What brought me back to blogging in 2022 was my annual diabetic eye exam. Interestingly – today, what brought me back to blogging is my annual diabetic eye exam.
I just finished re-reading my post from September of 2022. I’m a little impressed at how composed I seem in my writing. At the time, I was so pissed off and so worried about the health of my eyes. Last year when I left the optometrists’ office, I was devastated. I felt defeated, too. I felt, well, scared. I don’t feel that way right now.
This years’ eye exam was two weeks ago, and she told me that my eyes looked “about the same” as last year. As I mentioned in my previous post about eye exams, this feels like such a subjective statement. She has images from the year prior that she was comparing my eyes to. She also is not the optometrist that did my exam last year. I take all of this with a grain of salt, and I pull back to a big-picture view and find gratitude that the health of my eyes has not worsened.
This year I don’t feel so downtrodden over the results. Surprisingly, I didn’t experience anxiety going into the exam, and shortly after leaving, the findings kind of floated out of my mind. This is probably because I was driving on the freeway with dilated pupils, gripping the steering wheel, not going the speed of traffic and praying I’d find my way home.
I’ve tried to not put too much emphasis on the minor decline in my eyesight. I am trying to remind myself that, at 36, I’m pretty damn healthy. I have also tried to come to terms with the fact that diabetes is a progressive disease. The optometrist told me that most people with well controlled diabetes start to see signs of retinopathy at about the ten year mark. I haven’t fact checked her, but I’m taking what she said as truth, and it makes me feel pretty proud of myself. All things considered, I’m winning at eye health. I also have found that humor helps me to cope with the progressive nature of the disease. I told two of my coworkers about my exam, and within about ten minutes, the two of them were cracking jokes at my “eye-a-betes”. It makes me chuckle even now.

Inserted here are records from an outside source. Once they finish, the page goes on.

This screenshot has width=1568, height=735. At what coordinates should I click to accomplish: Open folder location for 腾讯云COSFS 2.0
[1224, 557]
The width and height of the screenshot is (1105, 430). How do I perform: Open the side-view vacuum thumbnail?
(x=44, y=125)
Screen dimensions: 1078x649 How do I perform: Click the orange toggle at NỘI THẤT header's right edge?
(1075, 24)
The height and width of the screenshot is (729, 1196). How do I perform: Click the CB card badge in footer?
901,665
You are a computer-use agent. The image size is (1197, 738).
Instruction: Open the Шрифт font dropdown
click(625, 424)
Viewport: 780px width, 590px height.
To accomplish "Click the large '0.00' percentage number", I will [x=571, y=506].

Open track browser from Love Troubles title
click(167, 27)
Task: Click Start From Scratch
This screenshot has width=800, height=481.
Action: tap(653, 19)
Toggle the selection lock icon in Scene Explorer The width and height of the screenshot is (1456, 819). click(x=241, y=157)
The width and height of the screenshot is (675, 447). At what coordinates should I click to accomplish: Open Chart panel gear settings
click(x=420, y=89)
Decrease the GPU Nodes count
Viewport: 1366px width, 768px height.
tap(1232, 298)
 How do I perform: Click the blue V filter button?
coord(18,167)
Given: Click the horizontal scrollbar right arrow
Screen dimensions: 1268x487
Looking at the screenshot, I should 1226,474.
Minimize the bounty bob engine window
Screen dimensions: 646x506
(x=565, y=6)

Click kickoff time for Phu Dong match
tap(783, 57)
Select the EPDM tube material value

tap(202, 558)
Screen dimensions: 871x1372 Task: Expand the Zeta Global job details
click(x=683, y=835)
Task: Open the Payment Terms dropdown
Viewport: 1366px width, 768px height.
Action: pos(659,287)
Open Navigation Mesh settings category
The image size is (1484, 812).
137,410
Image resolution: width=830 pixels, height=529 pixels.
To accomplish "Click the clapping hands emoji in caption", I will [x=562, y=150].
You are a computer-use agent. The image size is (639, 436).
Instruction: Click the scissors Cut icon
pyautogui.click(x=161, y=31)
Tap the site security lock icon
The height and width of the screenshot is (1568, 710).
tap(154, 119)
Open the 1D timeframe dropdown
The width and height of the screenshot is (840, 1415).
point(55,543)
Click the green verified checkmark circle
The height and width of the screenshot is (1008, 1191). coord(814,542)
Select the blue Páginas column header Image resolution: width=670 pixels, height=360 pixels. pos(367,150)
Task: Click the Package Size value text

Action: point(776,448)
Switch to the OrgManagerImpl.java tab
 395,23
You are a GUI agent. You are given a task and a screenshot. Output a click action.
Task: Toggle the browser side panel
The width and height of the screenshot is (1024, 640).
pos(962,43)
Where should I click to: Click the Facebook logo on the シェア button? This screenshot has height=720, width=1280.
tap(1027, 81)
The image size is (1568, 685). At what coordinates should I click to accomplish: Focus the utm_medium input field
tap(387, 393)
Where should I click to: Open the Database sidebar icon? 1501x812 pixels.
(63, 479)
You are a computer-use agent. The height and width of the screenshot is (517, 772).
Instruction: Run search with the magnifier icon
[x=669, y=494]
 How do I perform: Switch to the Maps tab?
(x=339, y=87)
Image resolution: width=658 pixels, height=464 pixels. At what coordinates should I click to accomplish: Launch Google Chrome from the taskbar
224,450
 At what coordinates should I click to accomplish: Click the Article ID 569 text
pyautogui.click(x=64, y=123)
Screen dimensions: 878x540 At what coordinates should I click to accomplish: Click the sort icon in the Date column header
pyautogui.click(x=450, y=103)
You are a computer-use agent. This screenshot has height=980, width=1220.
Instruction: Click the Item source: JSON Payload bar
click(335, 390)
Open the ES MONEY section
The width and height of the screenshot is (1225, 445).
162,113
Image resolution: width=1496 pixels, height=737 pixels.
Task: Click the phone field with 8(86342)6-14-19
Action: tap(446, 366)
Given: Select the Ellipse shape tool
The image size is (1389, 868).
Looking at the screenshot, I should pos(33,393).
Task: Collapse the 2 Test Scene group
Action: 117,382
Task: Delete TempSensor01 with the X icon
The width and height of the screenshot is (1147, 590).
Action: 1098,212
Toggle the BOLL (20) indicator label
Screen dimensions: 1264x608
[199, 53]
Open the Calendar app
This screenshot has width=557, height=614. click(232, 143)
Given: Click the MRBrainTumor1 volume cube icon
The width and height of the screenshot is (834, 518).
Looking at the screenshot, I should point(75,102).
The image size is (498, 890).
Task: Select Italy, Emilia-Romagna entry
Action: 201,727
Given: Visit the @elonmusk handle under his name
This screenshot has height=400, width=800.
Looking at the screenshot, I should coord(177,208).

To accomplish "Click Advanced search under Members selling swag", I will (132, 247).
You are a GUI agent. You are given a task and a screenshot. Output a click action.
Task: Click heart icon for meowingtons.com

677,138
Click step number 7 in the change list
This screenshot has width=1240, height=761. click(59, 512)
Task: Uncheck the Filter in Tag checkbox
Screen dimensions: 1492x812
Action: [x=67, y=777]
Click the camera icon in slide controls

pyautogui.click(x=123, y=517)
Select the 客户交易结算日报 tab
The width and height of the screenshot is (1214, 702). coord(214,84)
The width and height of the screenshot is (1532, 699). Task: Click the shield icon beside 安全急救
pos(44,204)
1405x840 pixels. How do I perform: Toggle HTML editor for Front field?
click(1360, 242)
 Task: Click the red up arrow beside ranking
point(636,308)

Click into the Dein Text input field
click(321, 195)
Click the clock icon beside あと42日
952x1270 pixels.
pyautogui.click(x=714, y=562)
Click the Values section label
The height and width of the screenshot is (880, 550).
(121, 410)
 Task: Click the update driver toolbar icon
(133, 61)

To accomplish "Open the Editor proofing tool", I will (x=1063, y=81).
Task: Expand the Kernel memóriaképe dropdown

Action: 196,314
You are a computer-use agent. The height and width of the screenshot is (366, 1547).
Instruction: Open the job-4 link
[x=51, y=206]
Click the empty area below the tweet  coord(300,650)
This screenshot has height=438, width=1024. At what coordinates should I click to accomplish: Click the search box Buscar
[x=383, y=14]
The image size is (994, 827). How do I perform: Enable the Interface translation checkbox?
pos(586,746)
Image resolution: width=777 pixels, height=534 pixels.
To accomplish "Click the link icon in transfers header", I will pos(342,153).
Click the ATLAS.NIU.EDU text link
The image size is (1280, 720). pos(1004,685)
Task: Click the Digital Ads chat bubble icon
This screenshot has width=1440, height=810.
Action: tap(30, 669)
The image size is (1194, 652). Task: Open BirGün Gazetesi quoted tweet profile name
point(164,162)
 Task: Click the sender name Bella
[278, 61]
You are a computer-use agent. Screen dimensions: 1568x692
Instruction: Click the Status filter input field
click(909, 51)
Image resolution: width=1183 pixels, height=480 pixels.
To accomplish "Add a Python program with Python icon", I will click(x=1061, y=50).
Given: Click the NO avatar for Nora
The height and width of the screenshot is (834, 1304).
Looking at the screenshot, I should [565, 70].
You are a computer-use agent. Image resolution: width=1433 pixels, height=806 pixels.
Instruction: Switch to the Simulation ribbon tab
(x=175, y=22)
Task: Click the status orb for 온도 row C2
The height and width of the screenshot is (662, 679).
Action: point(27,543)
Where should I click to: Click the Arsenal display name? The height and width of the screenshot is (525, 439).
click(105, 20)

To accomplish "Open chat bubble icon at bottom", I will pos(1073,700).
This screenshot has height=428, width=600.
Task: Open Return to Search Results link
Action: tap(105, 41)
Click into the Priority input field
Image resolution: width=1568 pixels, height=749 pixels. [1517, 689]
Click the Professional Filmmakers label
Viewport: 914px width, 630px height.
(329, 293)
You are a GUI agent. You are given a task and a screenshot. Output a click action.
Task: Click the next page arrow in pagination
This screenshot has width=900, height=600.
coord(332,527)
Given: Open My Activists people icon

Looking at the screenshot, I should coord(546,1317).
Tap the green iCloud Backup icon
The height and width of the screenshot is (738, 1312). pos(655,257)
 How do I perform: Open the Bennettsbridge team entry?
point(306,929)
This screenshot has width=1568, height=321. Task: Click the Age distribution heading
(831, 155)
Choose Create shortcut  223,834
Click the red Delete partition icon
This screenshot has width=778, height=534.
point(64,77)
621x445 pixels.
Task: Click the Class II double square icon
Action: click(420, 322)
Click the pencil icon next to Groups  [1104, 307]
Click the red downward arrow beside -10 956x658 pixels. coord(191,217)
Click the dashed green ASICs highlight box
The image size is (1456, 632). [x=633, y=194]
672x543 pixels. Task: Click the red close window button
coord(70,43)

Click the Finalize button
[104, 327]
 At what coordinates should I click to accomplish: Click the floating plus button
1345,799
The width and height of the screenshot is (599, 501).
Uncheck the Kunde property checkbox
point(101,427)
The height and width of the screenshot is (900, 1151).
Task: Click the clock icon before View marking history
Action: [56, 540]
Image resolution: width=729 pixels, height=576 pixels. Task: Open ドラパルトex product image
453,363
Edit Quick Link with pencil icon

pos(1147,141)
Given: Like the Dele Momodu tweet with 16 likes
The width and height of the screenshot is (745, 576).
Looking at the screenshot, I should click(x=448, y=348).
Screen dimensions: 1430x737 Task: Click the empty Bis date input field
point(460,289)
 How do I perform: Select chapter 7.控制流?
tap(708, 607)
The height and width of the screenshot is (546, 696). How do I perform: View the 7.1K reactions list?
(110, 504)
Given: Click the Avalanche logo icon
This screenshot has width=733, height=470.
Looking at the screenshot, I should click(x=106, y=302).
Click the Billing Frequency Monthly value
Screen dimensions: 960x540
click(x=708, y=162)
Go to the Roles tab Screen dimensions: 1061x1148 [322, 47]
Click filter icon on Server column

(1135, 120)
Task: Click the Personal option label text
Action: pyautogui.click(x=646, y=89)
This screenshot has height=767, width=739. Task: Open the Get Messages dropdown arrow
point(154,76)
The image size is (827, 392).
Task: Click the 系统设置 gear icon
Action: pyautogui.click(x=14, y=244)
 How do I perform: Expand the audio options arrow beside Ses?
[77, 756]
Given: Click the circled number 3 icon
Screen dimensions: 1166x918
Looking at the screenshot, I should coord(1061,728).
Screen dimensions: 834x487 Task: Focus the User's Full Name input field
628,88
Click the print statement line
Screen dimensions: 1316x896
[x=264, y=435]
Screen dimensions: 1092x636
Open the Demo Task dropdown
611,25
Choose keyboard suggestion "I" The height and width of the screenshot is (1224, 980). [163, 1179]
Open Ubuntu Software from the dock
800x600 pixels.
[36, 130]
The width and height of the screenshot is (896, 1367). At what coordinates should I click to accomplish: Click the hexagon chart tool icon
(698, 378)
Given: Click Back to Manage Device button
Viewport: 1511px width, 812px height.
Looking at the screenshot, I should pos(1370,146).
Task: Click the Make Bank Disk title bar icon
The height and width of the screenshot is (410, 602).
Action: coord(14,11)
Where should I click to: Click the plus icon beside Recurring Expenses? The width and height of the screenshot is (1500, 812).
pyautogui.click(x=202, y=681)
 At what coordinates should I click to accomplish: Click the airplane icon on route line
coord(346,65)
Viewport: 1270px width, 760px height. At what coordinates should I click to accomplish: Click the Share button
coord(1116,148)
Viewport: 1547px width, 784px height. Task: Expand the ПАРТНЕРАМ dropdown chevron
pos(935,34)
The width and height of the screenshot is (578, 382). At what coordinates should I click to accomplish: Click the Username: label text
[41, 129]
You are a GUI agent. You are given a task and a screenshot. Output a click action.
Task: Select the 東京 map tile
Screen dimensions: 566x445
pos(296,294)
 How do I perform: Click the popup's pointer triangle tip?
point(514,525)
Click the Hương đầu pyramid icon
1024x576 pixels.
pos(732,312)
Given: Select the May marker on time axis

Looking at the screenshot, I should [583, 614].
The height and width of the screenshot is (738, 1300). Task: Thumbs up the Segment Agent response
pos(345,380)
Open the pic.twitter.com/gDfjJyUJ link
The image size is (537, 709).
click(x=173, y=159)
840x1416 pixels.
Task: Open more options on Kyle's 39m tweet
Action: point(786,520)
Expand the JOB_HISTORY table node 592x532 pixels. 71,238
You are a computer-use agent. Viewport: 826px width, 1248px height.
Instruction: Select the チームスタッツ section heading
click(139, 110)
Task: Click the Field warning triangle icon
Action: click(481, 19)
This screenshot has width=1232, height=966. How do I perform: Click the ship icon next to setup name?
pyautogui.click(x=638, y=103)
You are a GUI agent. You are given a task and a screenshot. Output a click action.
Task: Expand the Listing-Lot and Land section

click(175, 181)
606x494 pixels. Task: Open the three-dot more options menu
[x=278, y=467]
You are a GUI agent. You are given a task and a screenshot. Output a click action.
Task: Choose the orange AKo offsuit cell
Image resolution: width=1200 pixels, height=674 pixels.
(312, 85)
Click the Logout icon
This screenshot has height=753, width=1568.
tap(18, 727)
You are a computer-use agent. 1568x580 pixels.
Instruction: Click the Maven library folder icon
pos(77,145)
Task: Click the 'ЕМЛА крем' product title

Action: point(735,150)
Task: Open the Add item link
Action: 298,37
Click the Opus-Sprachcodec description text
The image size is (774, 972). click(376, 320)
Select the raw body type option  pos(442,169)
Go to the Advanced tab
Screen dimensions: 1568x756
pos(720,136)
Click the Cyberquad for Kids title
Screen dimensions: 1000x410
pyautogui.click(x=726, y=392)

I think my take home message this go round is just that – diabetes is progressive. With the most perfect A1c and time in range, with rare hypoglycemia, with an excellent diet, with consistent and varied exercise, with adequate sleep, with management of diabetes related anxiety – you are still going to see effects of diabetes. Clinically speaking, it’s a progressive disease. This is how I think of it: a person without diabetes runs an A1c of 5.7% or less. Those of us with the betes, they want us at 7% or less. So, that’s a 1.3% difference in A1c, which is pretty significant. So, even though the science tells us that, for those of us with diabetes, it’s not necessarily better or safer to run at 5.7% or less (the risk of and adverse effects of hypoglycemia are the reason here), we are still running a higher risk of complications because our blood sugar isn’t low enough, even though it’s right where it needs to be. If that makes any sense at all. Our blood sugar still just isn’t that of a non-diabetic. That’s how I rationalize and become comfortable with diabetes as a progressive disease. Type one and type two are really similar here in how they progress and manifest in the body.
I’m getting older; every year that passes, that’s another year with diabetes. All things considered, I’m on the right track to living a long and healthy life. Today, for me, that’s enough.